#### SOURCE

IoT Sustainable Transportation: The Role of iSIM

IoT and Sustainable Transportation
Illustration: © IoT For All

If we don’t reduce greenhouse gas emissions, the Earth will likely reach the disastrous 1.5-degree warming threshold between 2030 and 2052, says the Intergovernmental Panel on Climate Change (IPCC). As the single largest producer of greenhouse gasses, the transportation sector is central to any effort to improve the situation. But how?         

No single technology is sufficient to avoid climate catastrophe, but cellular IoT can help reduce transportation’s carbon footprint in surprisingly powerful ways. If you work in transportation—from shipping to mass transit to personal mobility—think of IoT as a valuable part of your sustainability toolkit. But to get the most benefit, these systems must be sustainable across the whole lifecycle, starting with the production of IoT devices.

########

● **WHAT TO WORK ON**
1) In the article on IoT and sustainable transportation, which sector is named as the single largest producer of greenhouse gasses?
2) Name every area of transportation that the IoT and sustainable transportation article lists as examples of where a reader might work.
3) Write the next few paragraphs of the article on IoT and sustainable transportation, continuing after its final sentence.

#### STORED RECORDS

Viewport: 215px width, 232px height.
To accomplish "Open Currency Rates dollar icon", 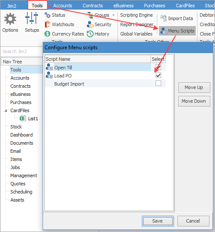I will [x=47, y=34].
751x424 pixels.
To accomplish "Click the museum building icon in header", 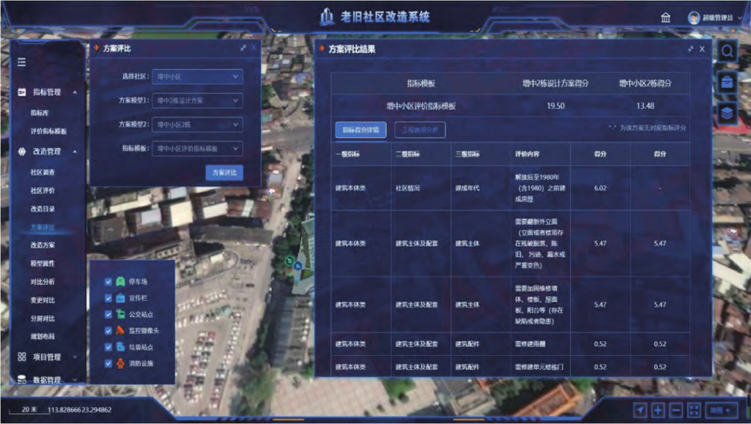I will pos(665,18).
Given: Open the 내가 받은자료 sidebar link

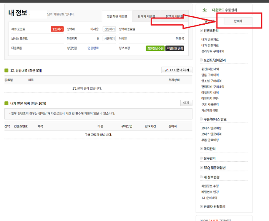Looking at the screenshot, I should coord(209,39).
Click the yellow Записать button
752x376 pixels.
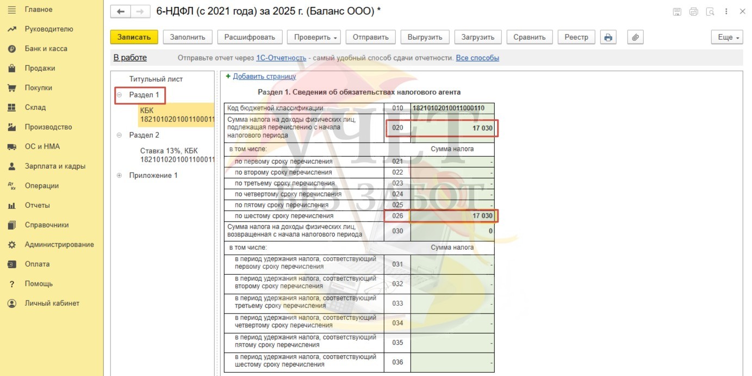tap(134, 37)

########

● **ANSWER LIST**
1) The transportation sector.

2) Shipping, mass transit, and personal mobility.

3)
How can IoT device manufacturers help transportation providers reduce emissions without creating too much waste of their own? One area of focus is a new generation of subscriber identity module (SIM) technology: the integrated SIM, or iSIM. In this article, we’ll explain how IoT supports greener transportation options. Then, we’ll explore iSIMs as the most efficient path toward IoT-driven sustainability in this sector. 

IoT’s Contributions to Sustainable Transportation Systems

The transportation industry includes every level of mobility, from passenger vehicles to freight carriers and agricultural equipment to e-scooters. Cellular IoT can help reduce emissions in each. Today’s IoT systems reduce transportation’s environmental footprint by: 

1. Reducing Inventory Waste Throughout the Supply Chain.

Medium- and heavy-duty trucks contributed more than a quarter of the broader transportation sector’s greenhouse gas emissions in 2020. When freight gets damaged in transit, shippers have to manufacture and deliver replacement orders, effectively doubling the shipment’s carbon footprint. Cellular asset tracking technology delivers real-time data on the state and condition of shipments throughout their journeys, so shippers can make changes before damage occurs—correcting temperature imbalances in containers, removing shipments from humid warehouses, and more. Such actions prevent waste and associated carbon emissions.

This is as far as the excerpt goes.